> [TASK DIRECTIONS]:
From the data below, return the exact lines starting at the line containing "Task: Select the 5分钟 chart interval" and ending at the line containing "Task: Open the calendar date range picker", both included, and nothing else.

INPUT DATA: Begin

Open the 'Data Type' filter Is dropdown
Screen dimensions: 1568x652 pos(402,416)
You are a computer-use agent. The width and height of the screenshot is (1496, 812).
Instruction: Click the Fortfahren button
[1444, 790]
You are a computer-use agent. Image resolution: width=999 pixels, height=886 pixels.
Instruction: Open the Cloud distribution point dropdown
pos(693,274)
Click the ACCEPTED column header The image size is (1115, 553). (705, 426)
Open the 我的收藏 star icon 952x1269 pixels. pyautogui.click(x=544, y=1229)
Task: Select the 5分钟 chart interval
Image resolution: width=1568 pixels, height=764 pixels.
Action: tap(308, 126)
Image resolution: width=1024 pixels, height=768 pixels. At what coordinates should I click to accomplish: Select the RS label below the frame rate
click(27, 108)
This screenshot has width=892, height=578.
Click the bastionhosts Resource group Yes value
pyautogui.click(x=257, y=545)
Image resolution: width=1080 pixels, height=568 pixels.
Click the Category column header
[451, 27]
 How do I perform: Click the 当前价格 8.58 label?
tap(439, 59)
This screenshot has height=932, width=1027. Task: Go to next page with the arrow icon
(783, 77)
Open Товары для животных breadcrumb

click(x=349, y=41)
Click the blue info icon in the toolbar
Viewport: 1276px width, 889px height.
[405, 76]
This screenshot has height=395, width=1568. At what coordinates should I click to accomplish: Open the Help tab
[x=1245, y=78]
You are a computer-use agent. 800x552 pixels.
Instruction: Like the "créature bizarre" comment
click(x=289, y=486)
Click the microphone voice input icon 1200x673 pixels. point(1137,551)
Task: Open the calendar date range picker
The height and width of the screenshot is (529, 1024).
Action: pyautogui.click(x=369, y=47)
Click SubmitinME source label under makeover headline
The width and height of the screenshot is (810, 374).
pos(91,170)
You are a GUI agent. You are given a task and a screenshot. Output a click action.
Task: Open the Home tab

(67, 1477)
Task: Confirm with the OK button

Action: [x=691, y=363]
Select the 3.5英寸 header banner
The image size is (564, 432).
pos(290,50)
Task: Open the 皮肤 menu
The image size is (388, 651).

INPUT DATA: End

> [SOLUTION BELOW]:
Task: Select the 5分钟 chart interval
Image resolution: width=1568 pixels, height=764 pixels.
Action: tap(308, 126)
Image resolution: width=1024 pixels, height=768 pixels. At what coordinates should I click to accomplish: Select the RS label below the frame rate
click(27, 108)
This screenshot has width=892, height=578.
Click the bastionhosts Resource group Yes value
pyautogui.click(x=257, y=545)
Image resolution: width=1080 pixels, height=568 pixels.
Click the Category column header
[451, 27]
 How do I perform: Click the 当前价格 8.58 label?
tap(439, 59)
This screenshot has height=932, width=1027. Task: Go to next page with the arrow icon
(783, 77)
Open Товары для животных breadcrumb

click(x=349, y=41)
Click the blue info icon in the toolbar
Viewport: 1276px width, 889px height.
[405, 76]
This screenshot has height=395, width=1568. At what coordinates should I click to accomplish: Open the Help tab
[x=1245, y=78]
You are a computer-use agent. 800x552 pixels.
Instruction: Like the "créature bizarre" comment
click(x=289, y=486)
Click the microphone voice input icon 1200x673 pixels. point(1137,551)
Task: Open the calendar date range picker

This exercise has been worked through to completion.